Los modos de producción y de consumo actuales deben respetar el entorno humano o natural. Se debe permitir a todos los habitantes de la Tierra, satisfacer sus necesidades fundamentales. ¿Pero cómo conciliar el progreso económico y social sin poner en peligro el equilibrio natural de nuestro planeta? ¿Cómo hacer para legar una tierra saludable a nuestros hijos?
La noción de desarrollo sustentable fundamenta este procedimiento. Apela a un cambio de comportamiento de cada uno (ciudadanos, empresas, colectividades territoriales, gobiernos, instituciones internacionales) frente a las amenazas que pesan sobre los hombres y el planeta (riesgos industriales y sanitarios, cambios climáticos, pérdida de biodiversidad...)
El crecimiento demográfico actual y el aumento de los niveles de vida provocan una importante progresión del consumo de energía y de los recursos naturales. Estas energías, en su mayoría perecederas, son la causa principal de la polución y de daños en el medio ambiente planetario.
Una participación abierta a todos
Según la Comisión mundial del medio ambiente y el desarrollo (Comisión Brudland,1987), se trata de ir hacia “un desarrollo que responda a las necesidades del presente sin comprometer la capacidad de las generaciones futuras de responder a sus necesidades propias”. La valorización de los vegetales de origen agrícola o forestal se inscribe en una tentativa de desarrollo sustentable. La multiplicación de las normas ambientales, así como la sensibilidad cada vez más fuerte de los ciudadanos por el respeto y la preservación del medio ambiente, asegura la explotación del conjunto de la materia viva, o dicho de otra manera de la biomasa.

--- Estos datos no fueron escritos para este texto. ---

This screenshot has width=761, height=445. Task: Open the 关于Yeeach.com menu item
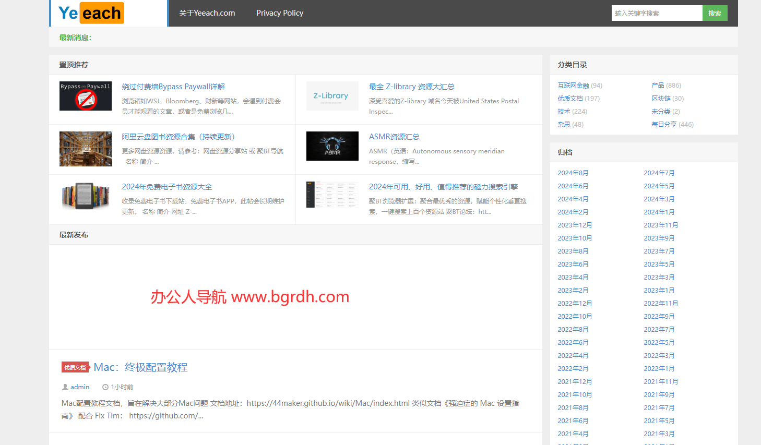[207, 13]
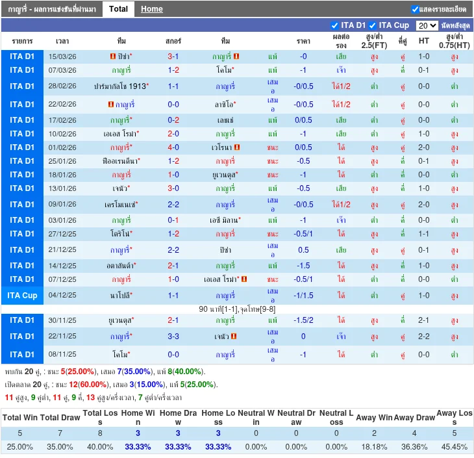Select the Total tab
The height and width of the screenshot is (458, 474).
pos(118,9)
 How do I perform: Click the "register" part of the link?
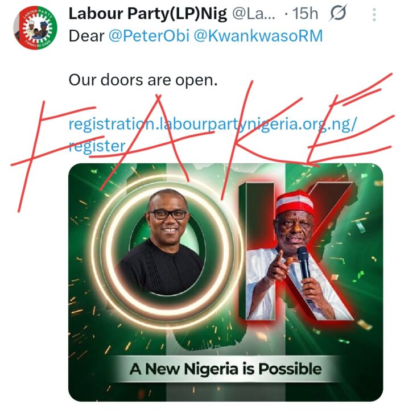(96, 146)
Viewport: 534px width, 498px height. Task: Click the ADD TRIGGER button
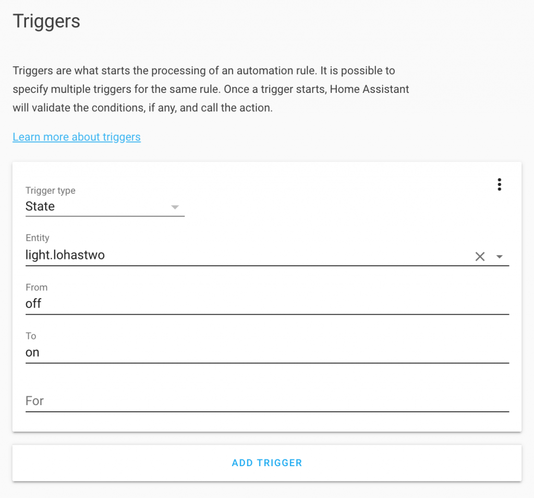[x=267, y=463]
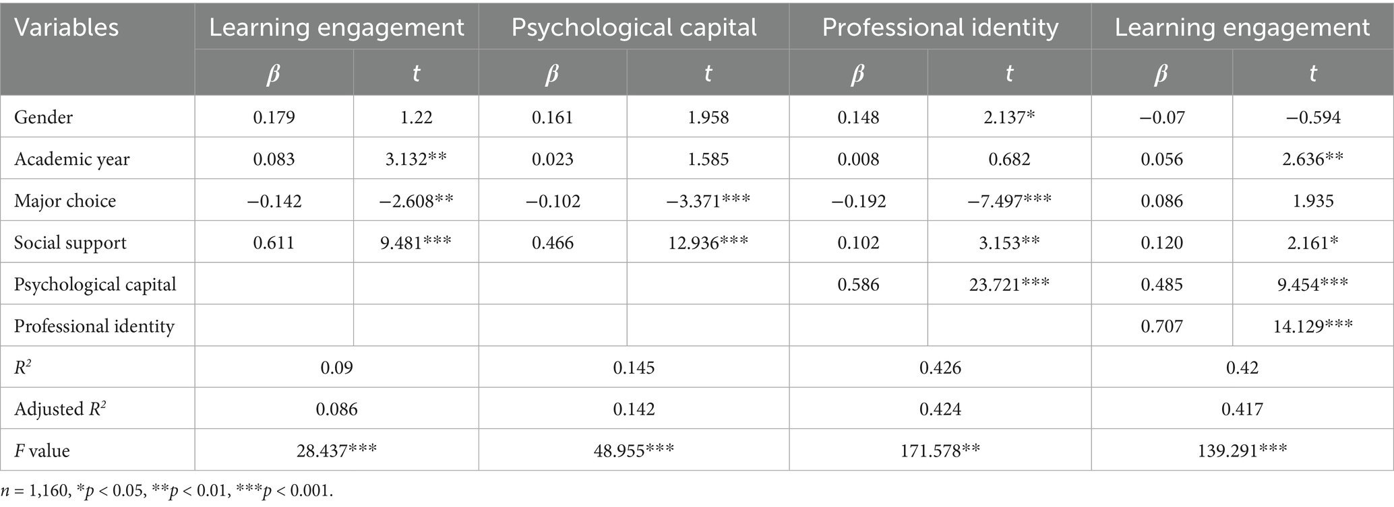Select the 14.129*** t value cell

[1312, 326]
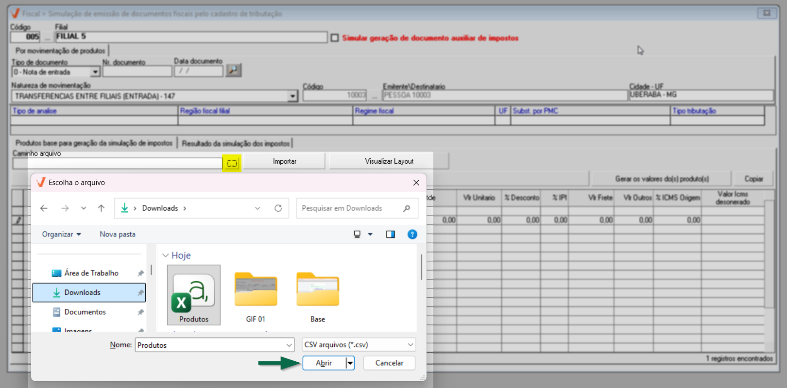Image resolution: width=787 pixels, height=388 pixels.
Task: Toggle the preview pane icon
Action: click(x=390, y=235)
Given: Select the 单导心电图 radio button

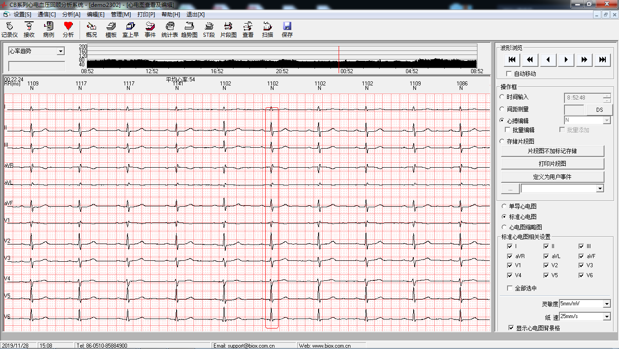Looking at the screenshot, I should pos(504,206).
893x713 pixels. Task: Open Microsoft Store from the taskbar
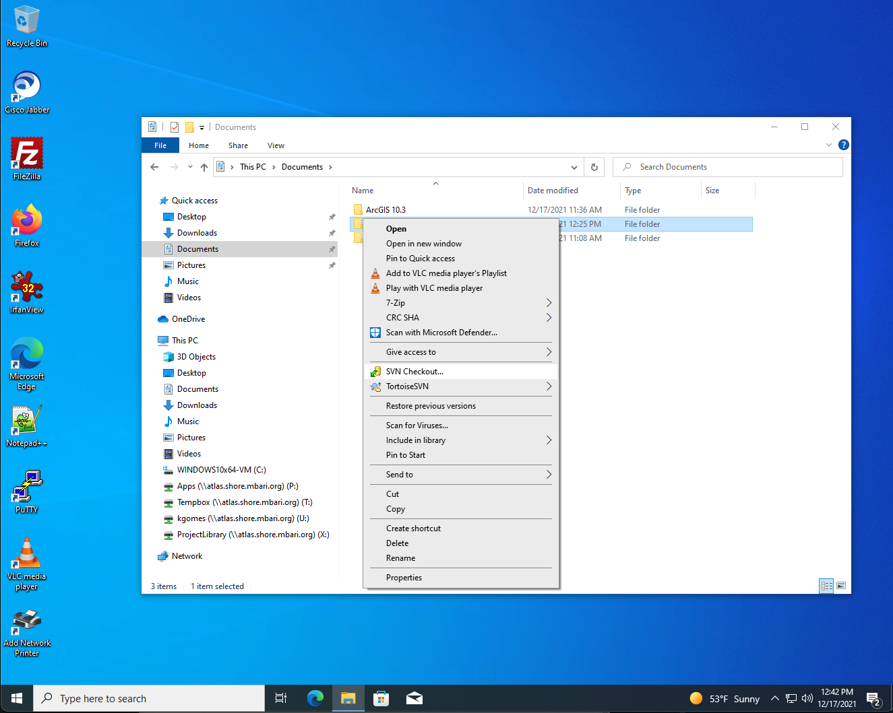pos(381,698)
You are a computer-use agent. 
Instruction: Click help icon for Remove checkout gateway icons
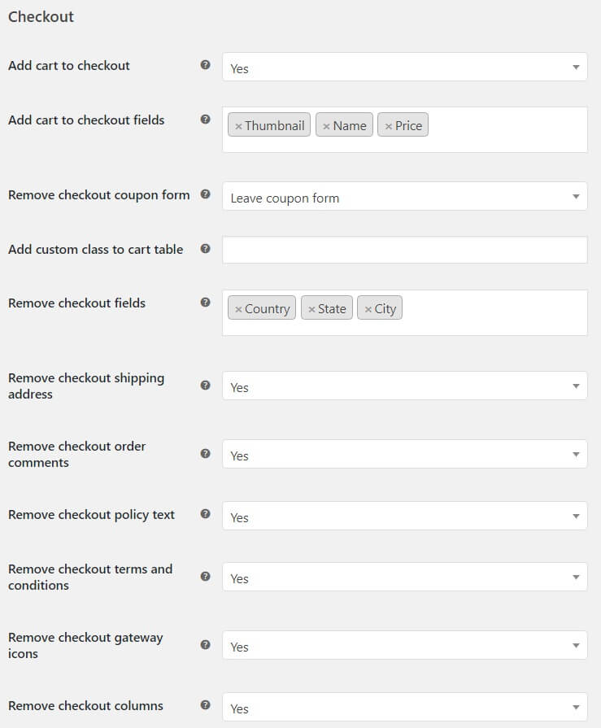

La madera para energía: primera energía renovable en Francia
En reemplazo de los combustibles fósiles (carbón, petróleo...), la madera para energía presenta ventajas importantes para el medio local, regional y planetario. Con respecto al medio ambiente, contribuye a la lucha contra el calentamiento climático.
A diferencia de las energías fósiles, el gas carbónico (CO2) liberado por la combustión es reabsorbido por el bosque gracias a la fotosíntesis. La madera para energía participa así mismo en el mantenimiento de nuestros bosques (calidades de los paisajes, disminución del riesgo de incendio, mantenimiento de los equilibrios hidráulicos y climáticos).
La filial maderera para energía es, además, creadora de empleos con el equivalente de 550 000 puestos en Francia. Económicamente, la utilización de la madera permite reducir las importaciones de los recursos fósiles y por lo tanto mejorar la balanza de pagos. Es un combustible competitivo en numerosos casos cuyo precio no está sometido a las fluctuaciones de las cotizaciones internacionales de las monedas y de los carburantes.
El desarrollo sustentable es aquel que es imitable a todo nivel del planeta. Actualmente, los países “occidentales” deben proceder de manera tal de unir sus caracteres económicos y sociales con su carácter ambiental.